- Requirement
From the line containing "How do I perform: Click the Status" to the line containing "You are a GUI" in the records below, set down every line exactly as it stands, both ends included, and skip the pictures.
━━━━━ Given entries
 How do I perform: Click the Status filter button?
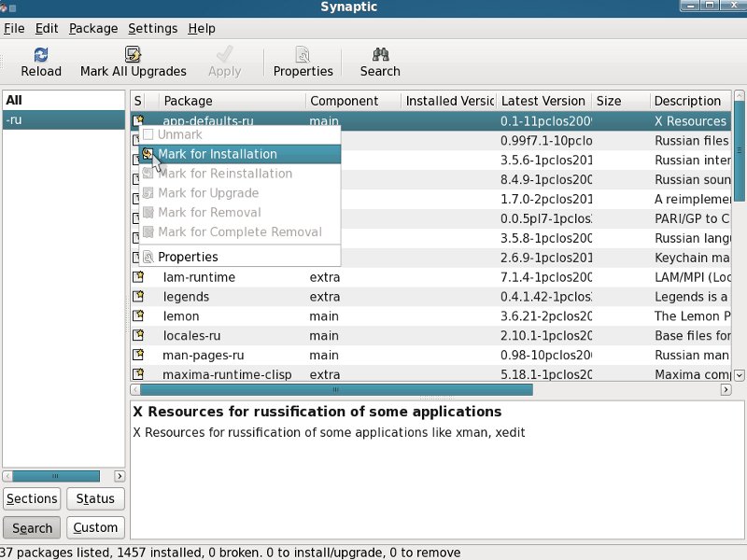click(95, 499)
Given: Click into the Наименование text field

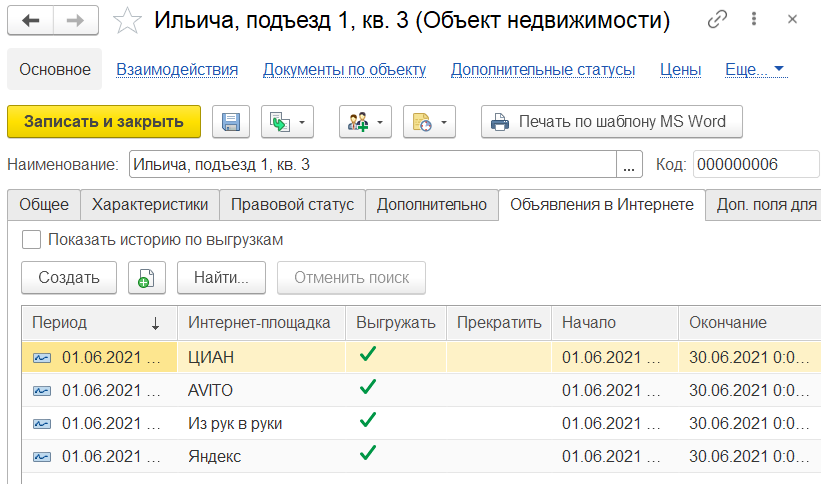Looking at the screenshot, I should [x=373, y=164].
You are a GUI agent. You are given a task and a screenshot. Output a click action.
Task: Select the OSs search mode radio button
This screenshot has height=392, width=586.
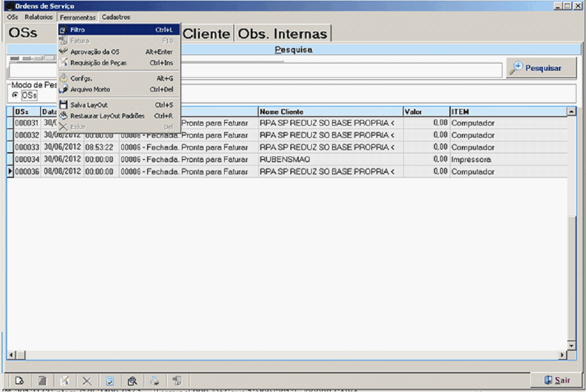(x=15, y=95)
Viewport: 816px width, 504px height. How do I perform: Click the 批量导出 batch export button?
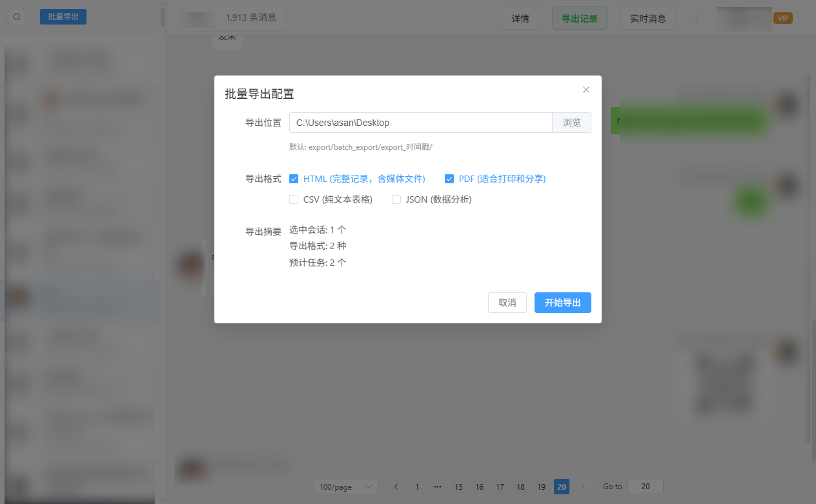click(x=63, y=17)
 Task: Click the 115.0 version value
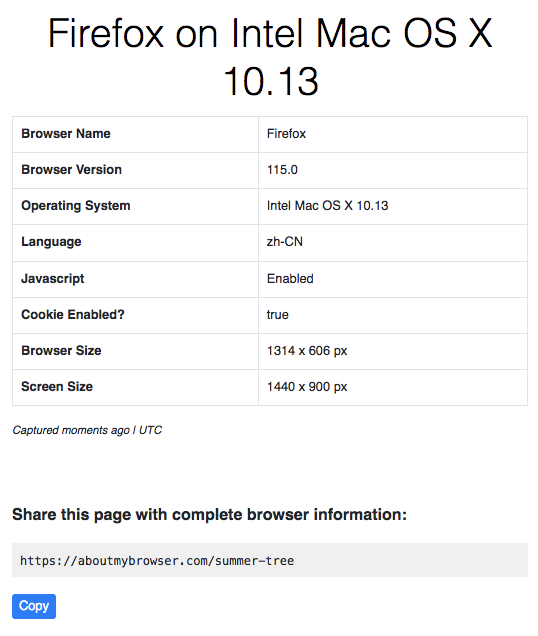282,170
━━━━━━━━━━
━━━━━ Given entries
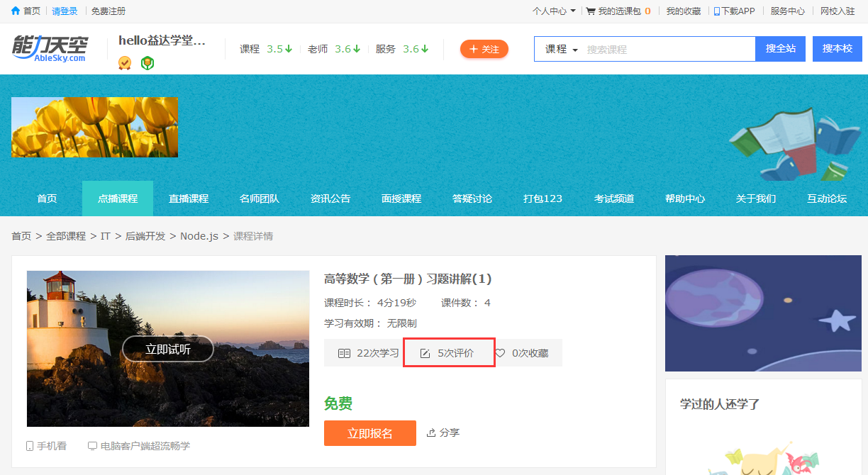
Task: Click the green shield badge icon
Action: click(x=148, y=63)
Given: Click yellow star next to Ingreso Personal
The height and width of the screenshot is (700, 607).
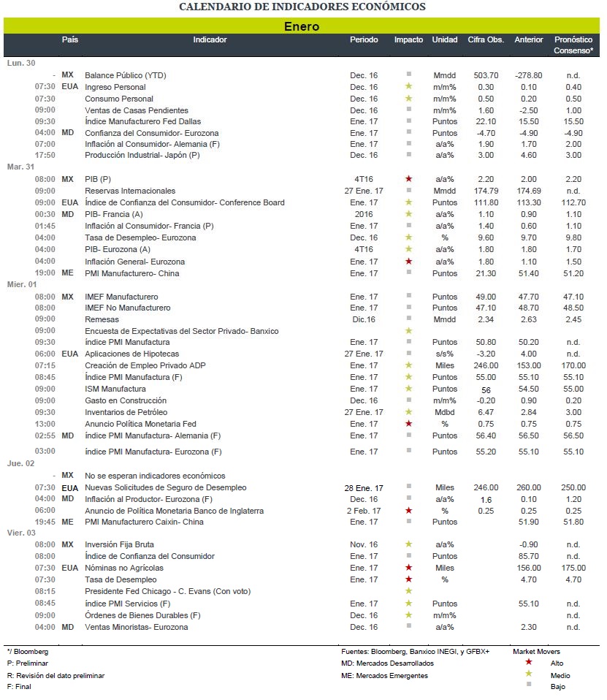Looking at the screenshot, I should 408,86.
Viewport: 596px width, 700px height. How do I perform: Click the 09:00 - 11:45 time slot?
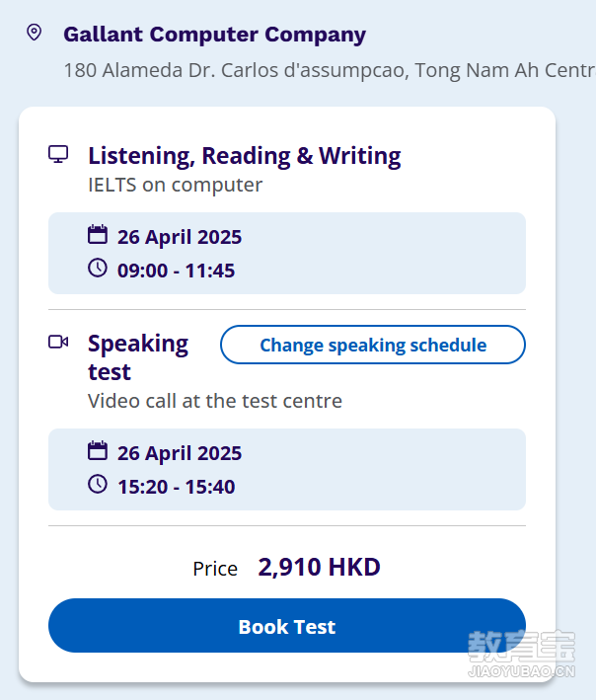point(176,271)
━━━━━━━━━━
━━━━━ Given entries
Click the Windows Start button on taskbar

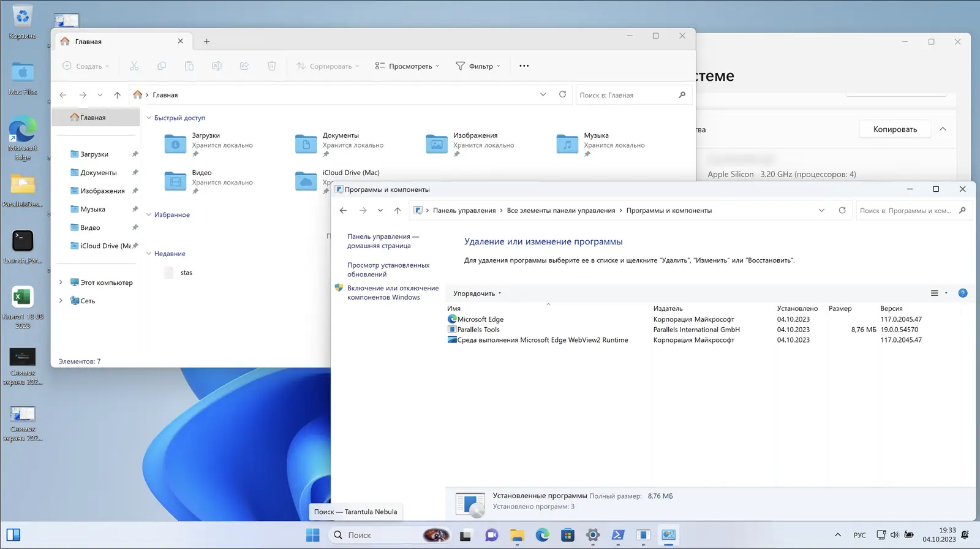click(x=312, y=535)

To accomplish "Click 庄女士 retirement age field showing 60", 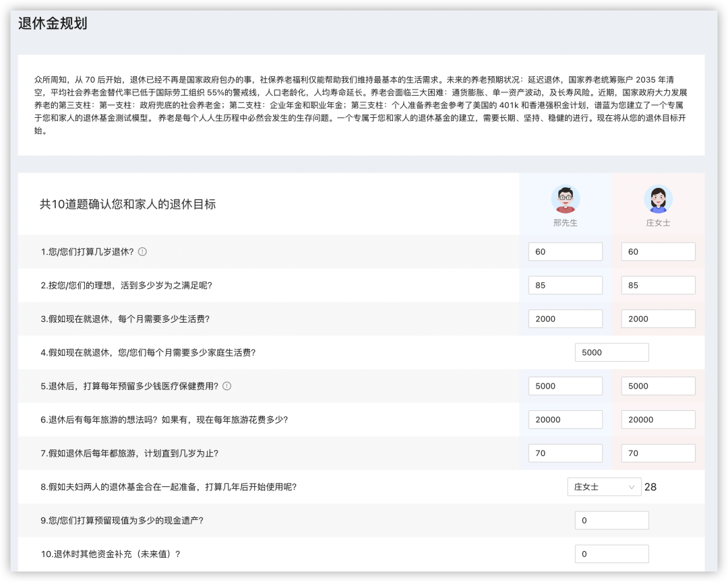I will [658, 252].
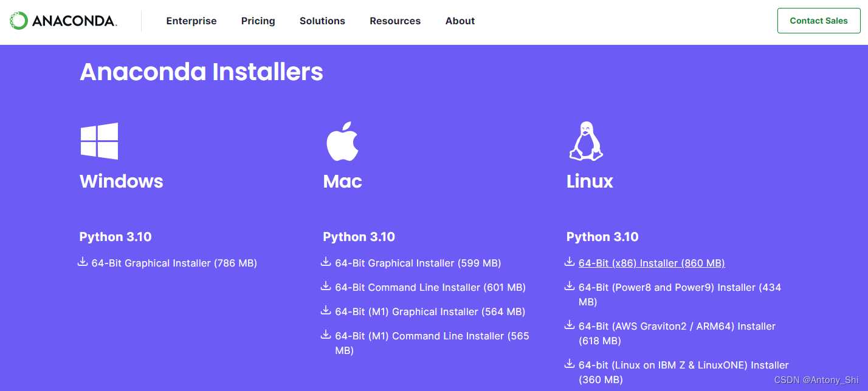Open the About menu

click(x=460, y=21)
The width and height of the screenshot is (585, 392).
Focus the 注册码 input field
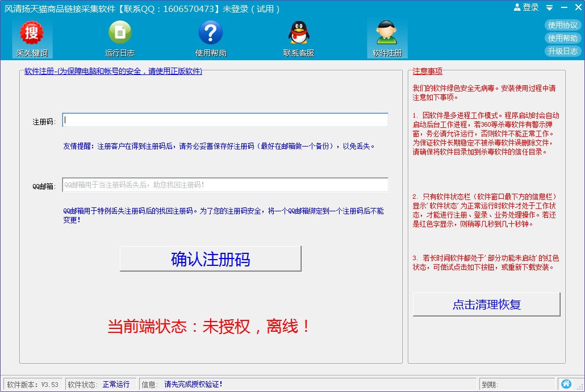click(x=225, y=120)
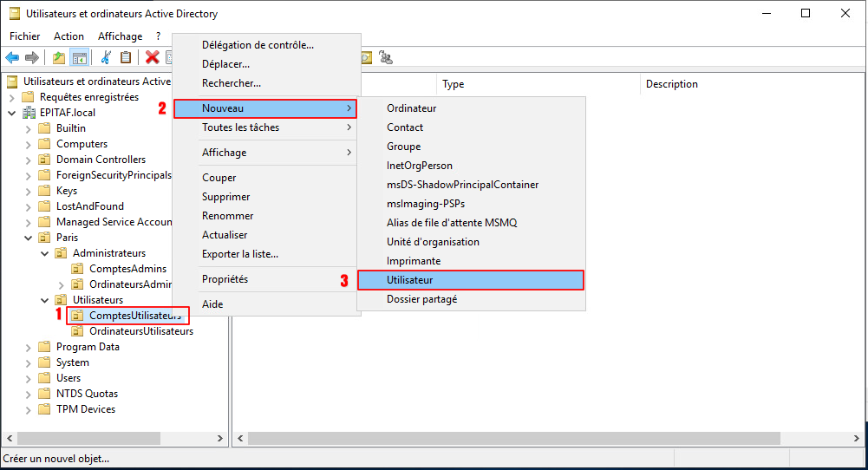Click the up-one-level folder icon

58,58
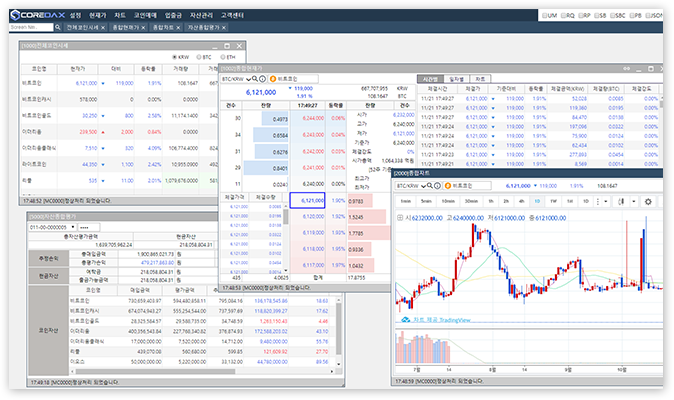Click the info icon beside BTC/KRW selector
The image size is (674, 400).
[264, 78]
━━━━━━━━━━
- Task solution
 How do I perform: Click the Status filter button?
click(95, 499)
Given: Click into the Наименование text field

Looking at the screenshot, I should [x=373, y=164].
You are a GUI agent. You are given a task and a screenshot. Output a click action.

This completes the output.